Last night we ate a dinner of pork backstrap cooked with peaches, butter and thyme for dinner. It was from a pig that I brought back from a recent hunt in Georgia and butchered. It occurred to me while eating it that I have never eaten any species of critter, whatsoever, that wasn't good.

Literally. Everything tastes good. Iguanas, lionfish, snails, mussels, deer, wild pigs, bluegill, starlings, doves, wild turkey, armadillos, elk, both red and gray squirrels, turtles, smelts, spiny lobsters, conchs, rabbits, and everything else. I have eaten all of those things in the last year or two and all of them can be hunted and eaten in North America.

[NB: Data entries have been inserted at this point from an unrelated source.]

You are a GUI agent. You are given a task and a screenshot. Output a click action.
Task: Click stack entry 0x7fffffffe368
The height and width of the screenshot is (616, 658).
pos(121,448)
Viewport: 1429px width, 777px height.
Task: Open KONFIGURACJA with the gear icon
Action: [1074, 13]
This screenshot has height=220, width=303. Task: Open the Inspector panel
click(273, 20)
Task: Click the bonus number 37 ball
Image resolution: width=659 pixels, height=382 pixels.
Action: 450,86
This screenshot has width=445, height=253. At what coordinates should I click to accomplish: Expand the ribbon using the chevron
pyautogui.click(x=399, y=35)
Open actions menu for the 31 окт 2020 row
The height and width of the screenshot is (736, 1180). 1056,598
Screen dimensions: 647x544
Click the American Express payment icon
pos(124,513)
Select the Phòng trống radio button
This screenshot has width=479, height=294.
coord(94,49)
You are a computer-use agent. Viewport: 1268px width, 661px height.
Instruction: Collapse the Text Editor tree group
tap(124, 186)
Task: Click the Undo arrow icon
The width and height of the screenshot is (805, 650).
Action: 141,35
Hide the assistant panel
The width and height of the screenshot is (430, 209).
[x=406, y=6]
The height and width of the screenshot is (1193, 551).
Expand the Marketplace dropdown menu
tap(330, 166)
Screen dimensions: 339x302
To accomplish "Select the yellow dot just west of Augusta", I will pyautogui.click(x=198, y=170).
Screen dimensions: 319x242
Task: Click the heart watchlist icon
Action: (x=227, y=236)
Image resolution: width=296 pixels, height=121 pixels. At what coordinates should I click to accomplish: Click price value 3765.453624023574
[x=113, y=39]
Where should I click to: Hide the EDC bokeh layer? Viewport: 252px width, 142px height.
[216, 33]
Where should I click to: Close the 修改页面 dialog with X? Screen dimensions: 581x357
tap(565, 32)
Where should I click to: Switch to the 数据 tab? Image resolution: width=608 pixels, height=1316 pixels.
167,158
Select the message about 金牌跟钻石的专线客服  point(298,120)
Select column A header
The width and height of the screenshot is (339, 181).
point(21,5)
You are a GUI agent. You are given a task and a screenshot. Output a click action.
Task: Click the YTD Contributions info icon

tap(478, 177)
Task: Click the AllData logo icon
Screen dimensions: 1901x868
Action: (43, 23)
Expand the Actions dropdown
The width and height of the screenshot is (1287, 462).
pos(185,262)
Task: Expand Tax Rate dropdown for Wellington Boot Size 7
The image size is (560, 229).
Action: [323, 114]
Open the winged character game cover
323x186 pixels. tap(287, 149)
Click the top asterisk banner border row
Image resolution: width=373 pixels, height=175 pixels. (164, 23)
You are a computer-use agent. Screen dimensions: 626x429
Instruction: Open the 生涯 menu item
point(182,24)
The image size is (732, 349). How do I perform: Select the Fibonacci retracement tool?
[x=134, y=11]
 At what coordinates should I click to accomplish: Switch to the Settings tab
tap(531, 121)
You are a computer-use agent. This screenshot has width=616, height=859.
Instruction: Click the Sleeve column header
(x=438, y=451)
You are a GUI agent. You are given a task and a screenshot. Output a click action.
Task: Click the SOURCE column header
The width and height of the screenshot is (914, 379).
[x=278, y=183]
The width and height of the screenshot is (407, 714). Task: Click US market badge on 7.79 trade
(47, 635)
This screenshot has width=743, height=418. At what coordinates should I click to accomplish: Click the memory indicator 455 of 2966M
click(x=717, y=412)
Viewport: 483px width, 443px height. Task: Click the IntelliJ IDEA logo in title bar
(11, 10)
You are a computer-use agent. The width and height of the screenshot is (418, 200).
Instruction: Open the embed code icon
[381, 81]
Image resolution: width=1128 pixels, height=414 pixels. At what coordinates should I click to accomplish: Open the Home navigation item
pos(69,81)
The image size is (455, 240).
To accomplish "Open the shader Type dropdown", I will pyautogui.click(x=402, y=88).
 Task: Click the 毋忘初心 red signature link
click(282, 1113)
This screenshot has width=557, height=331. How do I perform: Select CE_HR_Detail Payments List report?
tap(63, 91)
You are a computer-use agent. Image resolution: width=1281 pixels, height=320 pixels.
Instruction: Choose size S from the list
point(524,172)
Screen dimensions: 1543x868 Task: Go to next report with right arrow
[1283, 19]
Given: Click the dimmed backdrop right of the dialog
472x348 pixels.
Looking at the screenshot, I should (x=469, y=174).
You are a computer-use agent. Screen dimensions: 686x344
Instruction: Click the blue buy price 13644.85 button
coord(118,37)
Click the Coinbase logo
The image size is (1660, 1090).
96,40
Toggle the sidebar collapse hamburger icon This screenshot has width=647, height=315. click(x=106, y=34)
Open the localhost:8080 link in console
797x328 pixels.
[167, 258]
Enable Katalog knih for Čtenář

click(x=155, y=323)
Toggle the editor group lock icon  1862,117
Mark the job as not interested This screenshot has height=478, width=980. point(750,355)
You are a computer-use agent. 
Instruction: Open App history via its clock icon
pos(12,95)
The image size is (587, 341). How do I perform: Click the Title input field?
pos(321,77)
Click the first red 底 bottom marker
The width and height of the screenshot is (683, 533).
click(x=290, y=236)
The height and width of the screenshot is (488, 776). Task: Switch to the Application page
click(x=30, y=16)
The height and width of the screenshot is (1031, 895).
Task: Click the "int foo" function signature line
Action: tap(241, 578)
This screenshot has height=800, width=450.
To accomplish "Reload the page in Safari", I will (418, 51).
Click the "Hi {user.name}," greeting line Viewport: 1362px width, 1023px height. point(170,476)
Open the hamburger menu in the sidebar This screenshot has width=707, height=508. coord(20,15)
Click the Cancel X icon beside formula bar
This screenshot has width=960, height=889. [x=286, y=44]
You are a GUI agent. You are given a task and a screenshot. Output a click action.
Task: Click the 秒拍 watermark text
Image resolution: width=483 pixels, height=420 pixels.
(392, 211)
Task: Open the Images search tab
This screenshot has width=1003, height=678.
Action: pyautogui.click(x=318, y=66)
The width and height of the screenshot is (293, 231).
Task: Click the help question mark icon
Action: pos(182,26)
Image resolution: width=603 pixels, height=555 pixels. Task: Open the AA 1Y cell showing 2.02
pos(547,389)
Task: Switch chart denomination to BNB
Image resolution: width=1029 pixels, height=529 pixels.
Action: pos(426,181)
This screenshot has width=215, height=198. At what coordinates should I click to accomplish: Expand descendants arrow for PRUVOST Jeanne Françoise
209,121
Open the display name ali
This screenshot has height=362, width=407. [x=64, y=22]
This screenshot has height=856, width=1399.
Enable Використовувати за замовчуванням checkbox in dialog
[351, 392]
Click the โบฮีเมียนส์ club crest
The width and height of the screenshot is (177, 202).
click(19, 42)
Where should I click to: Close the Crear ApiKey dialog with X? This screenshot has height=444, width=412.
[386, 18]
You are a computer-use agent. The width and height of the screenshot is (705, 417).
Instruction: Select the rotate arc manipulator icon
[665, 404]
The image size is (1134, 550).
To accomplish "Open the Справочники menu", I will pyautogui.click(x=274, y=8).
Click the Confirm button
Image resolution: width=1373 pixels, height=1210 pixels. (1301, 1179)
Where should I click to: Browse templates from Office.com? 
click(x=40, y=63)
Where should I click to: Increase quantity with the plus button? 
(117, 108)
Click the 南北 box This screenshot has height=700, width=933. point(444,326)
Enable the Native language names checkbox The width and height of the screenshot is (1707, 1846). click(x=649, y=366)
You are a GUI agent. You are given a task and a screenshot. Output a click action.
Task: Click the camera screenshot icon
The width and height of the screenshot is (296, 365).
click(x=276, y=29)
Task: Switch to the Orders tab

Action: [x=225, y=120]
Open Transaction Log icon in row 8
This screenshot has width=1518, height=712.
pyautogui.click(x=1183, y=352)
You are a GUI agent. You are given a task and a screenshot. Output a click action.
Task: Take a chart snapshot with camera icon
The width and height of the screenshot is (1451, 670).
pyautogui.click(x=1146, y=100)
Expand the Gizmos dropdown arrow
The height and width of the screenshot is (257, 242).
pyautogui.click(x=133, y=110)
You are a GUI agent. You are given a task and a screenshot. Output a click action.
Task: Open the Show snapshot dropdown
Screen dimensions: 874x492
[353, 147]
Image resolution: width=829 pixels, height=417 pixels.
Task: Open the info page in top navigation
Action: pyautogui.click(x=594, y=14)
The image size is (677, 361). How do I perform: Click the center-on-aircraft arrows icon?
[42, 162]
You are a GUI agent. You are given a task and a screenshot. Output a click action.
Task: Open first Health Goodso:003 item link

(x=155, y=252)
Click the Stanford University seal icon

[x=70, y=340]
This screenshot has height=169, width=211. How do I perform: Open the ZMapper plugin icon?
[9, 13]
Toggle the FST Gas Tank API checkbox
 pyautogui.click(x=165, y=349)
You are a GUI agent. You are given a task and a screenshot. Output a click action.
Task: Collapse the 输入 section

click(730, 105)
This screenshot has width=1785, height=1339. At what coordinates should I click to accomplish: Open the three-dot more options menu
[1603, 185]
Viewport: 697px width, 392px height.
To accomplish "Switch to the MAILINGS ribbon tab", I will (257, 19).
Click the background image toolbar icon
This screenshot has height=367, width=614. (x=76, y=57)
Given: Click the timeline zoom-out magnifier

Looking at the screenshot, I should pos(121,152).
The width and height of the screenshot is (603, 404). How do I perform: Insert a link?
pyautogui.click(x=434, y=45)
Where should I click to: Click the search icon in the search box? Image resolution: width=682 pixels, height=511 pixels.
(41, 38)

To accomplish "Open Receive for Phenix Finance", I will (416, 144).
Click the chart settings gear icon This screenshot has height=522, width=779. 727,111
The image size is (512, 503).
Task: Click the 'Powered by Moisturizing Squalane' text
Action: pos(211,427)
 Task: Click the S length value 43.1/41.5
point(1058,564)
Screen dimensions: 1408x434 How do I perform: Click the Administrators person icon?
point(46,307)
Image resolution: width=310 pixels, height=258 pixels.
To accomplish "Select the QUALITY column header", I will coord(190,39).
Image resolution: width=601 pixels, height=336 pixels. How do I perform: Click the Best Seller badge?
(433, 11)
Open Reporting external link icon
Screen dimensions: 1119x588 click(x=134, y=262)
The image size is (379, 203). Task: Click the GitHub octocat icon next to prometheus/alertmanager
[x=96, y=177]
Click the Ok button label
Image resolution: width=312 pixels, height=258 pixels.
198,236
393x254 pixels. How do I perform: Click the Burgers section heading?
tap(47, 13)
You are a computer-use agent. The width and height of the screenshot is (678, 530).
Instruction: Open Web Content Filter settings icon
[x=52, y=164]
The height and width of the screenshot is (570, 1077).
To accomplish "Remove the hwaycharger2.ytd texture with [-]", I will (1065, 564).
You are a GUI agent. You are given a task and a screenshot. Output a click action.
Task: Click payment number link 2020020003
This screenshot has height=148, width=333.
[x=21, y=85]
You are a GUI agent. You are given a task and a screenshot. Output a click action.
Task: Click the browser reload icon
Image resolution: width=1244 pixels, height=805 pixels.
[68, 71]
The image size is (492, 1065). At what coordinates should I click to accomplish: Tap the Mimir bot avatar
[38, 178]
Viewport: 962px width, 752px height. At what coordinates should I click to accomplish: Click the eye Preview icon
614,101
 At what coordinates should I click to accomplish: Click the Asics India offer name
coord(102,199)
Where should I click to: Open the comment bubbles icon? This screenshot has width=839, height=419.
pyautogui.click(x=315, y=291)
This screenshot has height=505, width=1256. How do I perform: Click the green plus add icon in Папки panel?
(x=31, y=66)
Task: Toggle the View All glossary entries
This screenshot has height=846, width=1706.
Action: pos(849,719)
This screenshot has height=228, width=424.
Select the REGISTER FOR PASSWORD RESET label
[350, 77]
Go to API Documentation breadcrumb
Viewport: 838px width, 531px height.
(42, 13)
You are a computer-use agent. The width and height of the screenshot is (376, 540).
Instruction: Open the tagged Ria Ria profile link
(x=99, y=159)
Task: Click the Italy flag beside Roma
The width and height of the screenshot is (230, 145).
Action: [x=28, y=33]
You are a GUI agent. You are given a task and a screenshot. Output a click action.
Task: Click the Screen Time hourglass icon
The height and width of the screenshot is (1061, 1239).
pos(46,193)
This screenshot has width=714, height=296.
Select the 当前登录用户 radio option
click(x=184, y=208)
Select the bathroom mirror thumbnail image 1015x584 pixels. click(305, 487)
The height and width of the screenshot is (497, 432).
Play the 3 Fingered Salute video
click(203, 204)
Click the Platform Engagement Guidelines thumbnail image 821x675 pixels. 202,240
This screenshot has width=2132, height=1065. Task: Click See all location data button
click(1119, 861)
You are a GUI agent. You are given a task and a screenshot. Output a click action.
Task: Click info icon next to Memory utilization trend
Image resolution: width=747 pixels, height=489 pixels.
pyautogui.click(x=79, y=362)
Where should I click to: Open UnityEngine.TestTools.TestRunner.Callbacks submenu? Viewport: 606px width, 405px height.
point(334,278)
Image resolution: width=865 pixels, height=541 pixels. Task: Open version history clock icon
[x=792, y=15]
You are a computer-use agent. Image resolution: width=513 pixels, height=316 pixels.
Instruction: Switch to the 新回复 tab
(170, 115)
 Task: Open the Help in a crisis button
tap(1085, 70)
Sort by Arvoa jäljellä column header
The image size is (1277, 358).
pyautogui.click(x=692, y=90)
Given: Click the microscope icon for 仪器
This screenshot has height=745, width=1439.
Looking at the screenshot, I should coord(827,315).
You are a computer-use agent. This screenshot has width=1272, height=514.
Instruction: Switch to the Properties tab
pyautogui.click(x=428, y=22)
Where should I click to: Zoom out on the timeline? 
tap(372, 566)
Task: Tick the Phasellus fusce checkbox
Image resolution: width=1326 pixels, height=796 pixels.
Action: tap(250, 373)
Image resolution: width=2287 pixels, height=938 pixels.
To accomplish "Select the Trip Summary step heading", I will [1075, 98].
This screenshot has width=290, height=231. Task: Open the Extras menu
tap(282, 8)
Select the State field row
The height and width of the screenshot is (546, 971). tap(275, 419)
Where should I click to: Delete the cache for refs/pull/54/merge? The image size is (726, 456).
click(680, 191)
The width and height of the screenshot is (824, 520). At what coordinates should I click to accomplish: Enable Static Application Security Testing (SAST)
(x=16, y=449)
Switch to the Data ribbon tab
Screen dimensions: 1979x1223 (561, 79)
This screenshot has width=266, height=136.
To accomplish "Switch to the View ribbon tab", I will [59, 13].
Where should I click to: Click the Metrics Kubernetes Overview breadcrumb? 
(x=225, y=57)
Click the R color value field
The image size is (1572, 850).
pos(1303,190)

All of it is good to eat. While I have many creatures left on my list of things to eat, I feel that I have hunted and eaten -- and usually also killed and butchered -- enough critters to be qualified to say that pretty much everything that moves is good to eat. It is really just a question of exactly how one butchers and cooks it. Handle any dead thing properly and and it will make a capital dinner.

While I am going about the travel required to finish 'Eating Aliens' (which is now under contract with Storey Publishing), I am making a point of seeking out native small game along the way. Porcupines and gophers and snapping turtles and so forth. Very quietly I have been gathering material and writing chapters for a book on small game for the past year or so. As I crisscross the United States to finish 'Eating Aliens' I hope to also put in the field hours necessary to write and publish the definitive guide to hunting, butchering and cooking small game in North America.

My deer book will be launched this September and 'Eating Aliens' will follow. Both of these are very important books, I think. My guide to small game will hopefully be equally important. I hope to inspire people who have never hunted or fished for food before in their lives to pick up the necessary tools and take up hunting for their own local food in their own backyards.

If anyone has any suggestions for species that ought to be included in a book of North American small game, I would love to hear about it. For this project, the species can be native or invasive. It just has to be present in North America, not endangered, and edible. But of course everything is edible...

Tuesday, March 08, 2011

A Philosophy of Butchery

During a two day class that I was teaching this past weekend I noticed that I seemed to be teaching quartering and butchering differently than I used to. When I first started teaching I gave a great many very specific instructions about how to cut this piece or that piece and I was very fussy about the finer points of it all.

Some students had a hard time remembering it all. Through course after course and various butchering demonstrations I have performed outside of a formal class setting, I have come to settle on a much simpler way of approaching and explaining the task of butchery. There are a very few simple rules that you can follow which will see you successfully through the butchering of probably any medium-sized quadruped. All of this assumes that you are working with a sharp knife as your only tool.

Work from the bottom (as in the belly side) of the animal upwards. Hacking at the quarters from the tops of the shoulders and hindquarters will be more work and result in less attractive-looking meat.

Always endeavor to cut close to the bone. Straying from the bones means wasted meat.

Long, smooth strokes are better than many short slices. A long stroke with the knife will produce a smooth and continuous surface on the meat. If you make many little cuts to accomplish the same thing then you will find ragged edges on the meat. Those ragged edges will form an uneven rind if aged; cooking unevenly and generally wasting meat in any event.

Carve your steaks and medallions against the grain of the meat. This makes the meal easier to cut on one's plate.

If you follow these simple guidelines then you will do a good job of butchering. Sure, there are many other little things to know about the finer points of the anatomy of any animal that you are turning into food. You will notice these finer points as you work and then you'll do an even better job with the next one.